**Data for the task**:

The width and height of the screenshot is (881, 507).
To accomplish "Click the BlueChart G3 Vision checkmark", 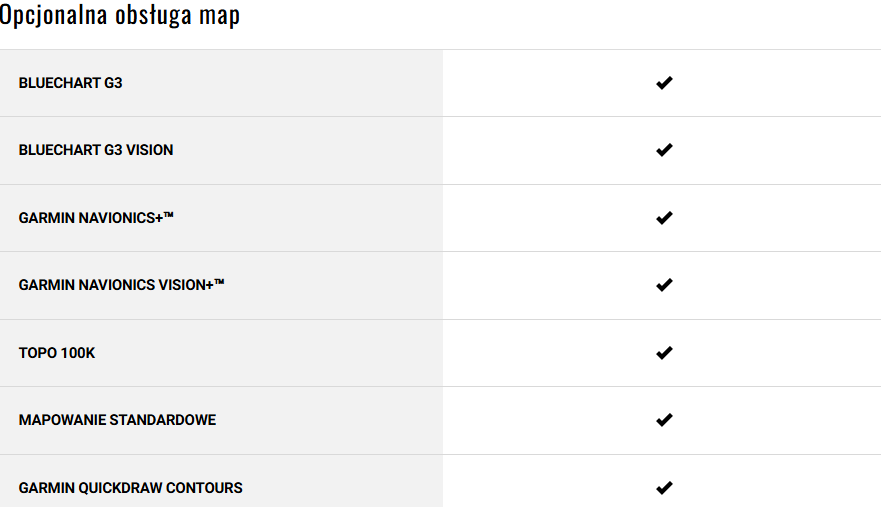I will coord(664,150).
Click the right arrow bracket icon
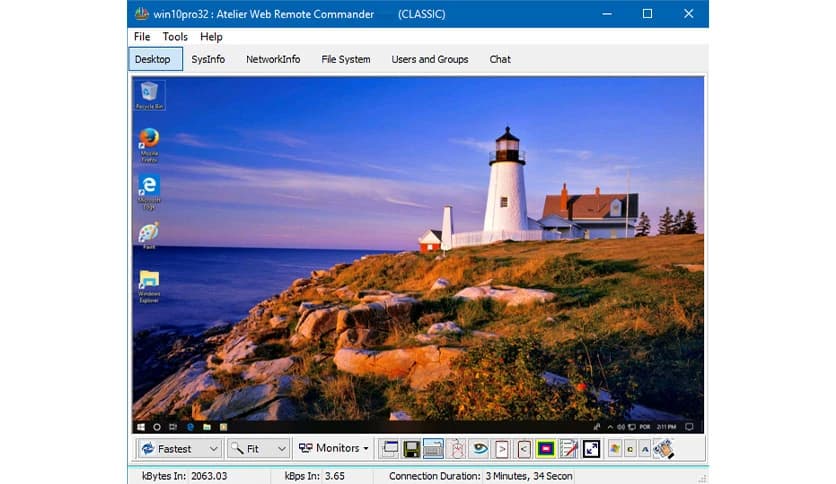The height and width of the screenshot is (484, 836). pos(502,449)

* * *

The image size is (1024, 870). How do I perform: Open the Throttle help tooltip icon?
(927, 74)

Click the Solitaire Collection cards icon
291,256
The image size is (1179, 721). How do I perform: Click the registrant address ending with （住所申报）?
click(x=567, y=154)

==

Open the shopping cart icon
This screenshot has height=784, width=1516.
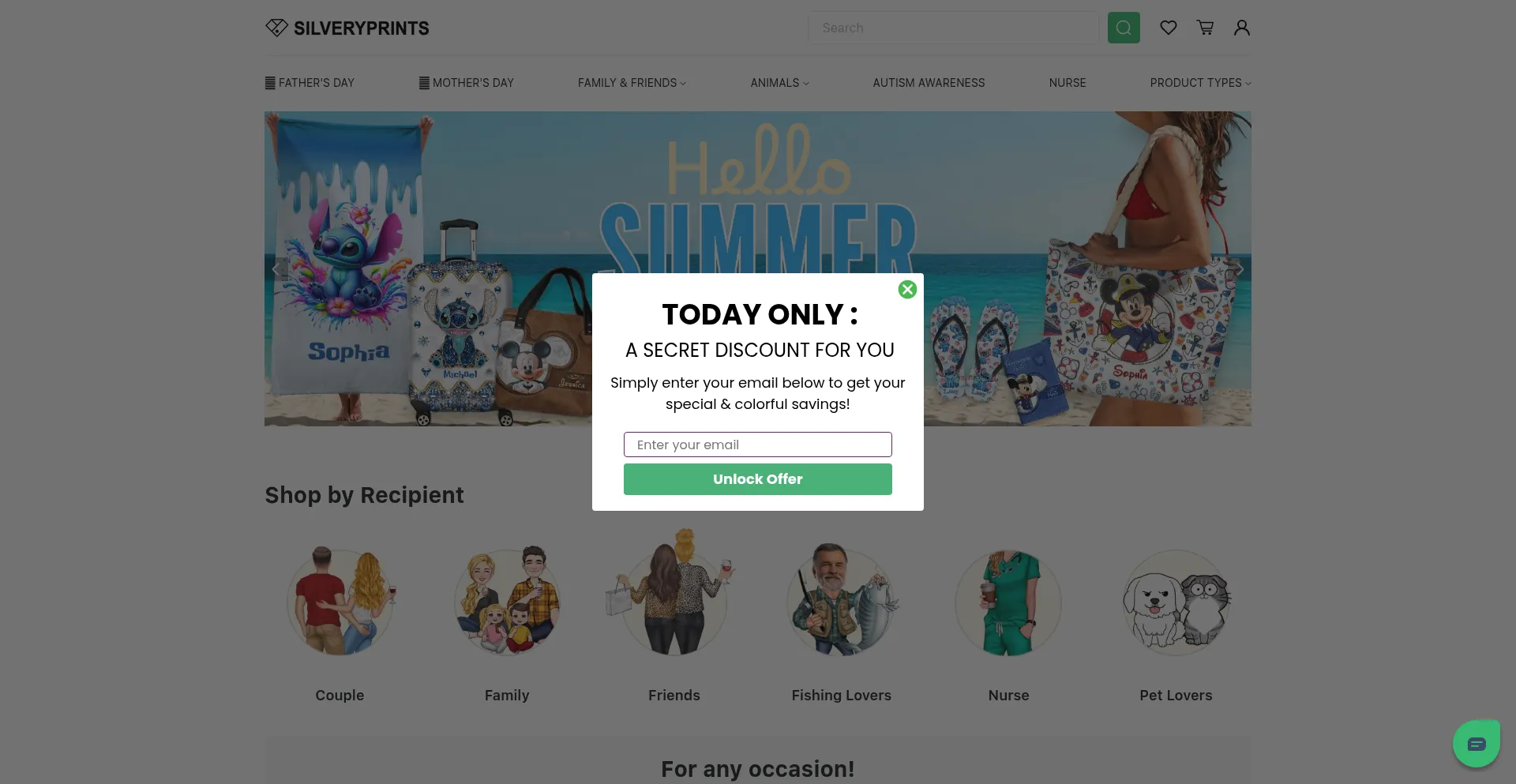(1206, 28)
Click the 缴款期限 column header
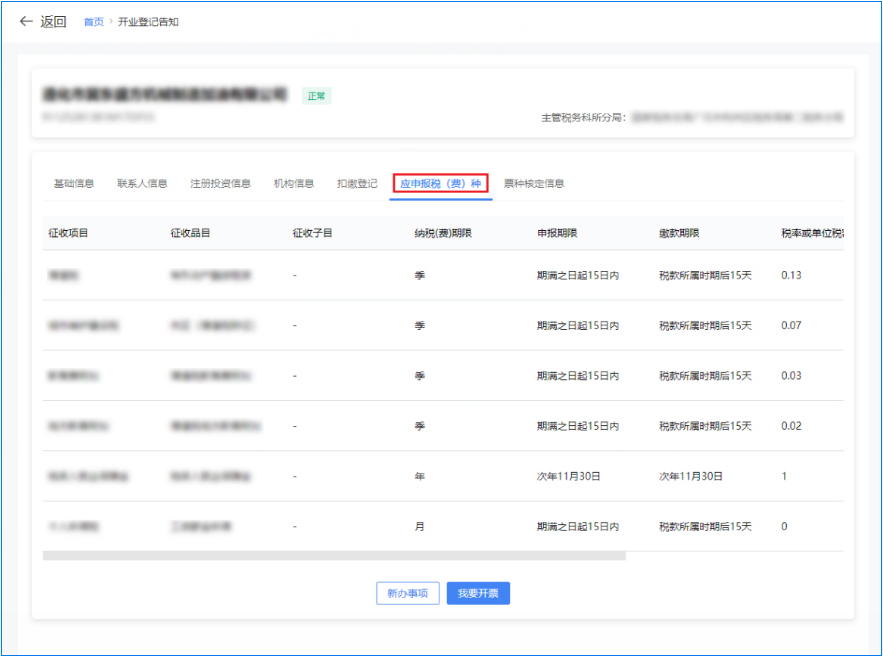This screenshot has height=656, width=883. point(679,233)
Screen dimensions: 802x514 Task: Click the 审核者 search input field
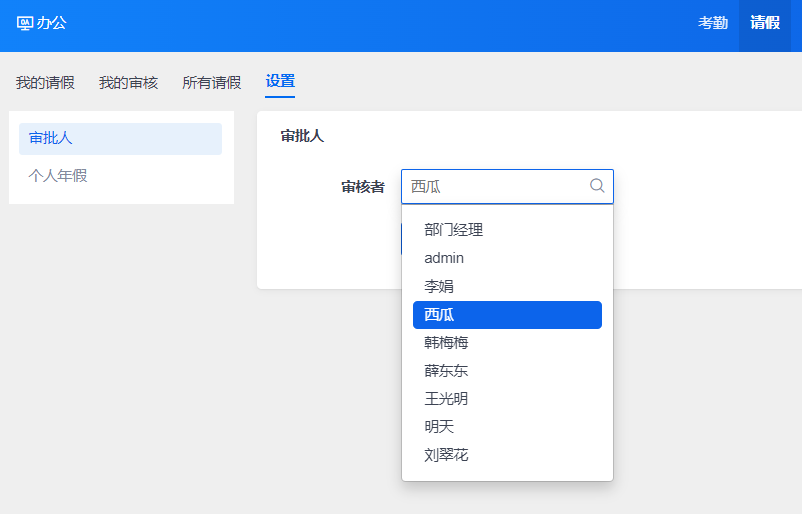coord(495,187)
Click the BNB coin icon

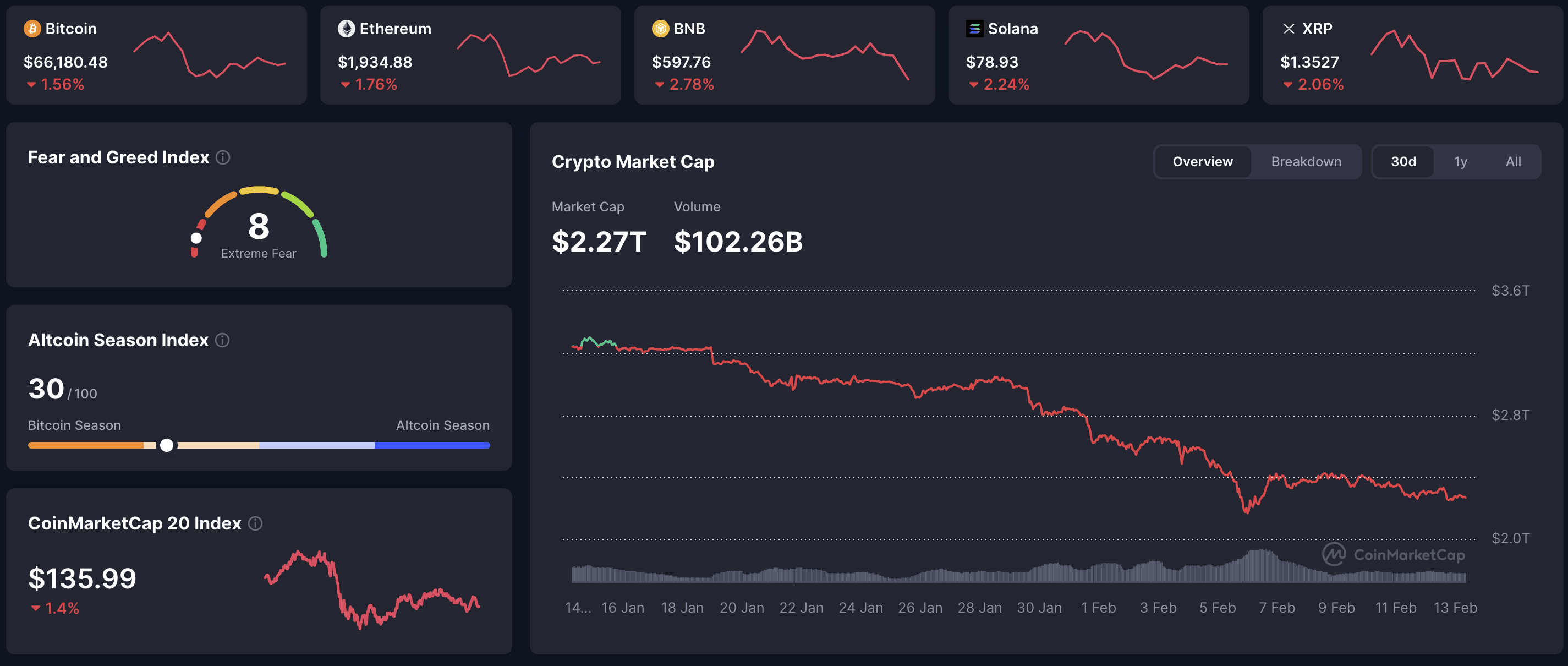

**Problem description**: For this exercise, return exactly the lines above from the line with "Screen dimensions: 802x514" through the line with "Click the BNB coin icon", both included. Do not copy the pictures.

**Reply to the exercise**:
Screen dimensions: 802x514 Task: Click the 审核者 search input field
coord(495,187)
Click the BNB coin icon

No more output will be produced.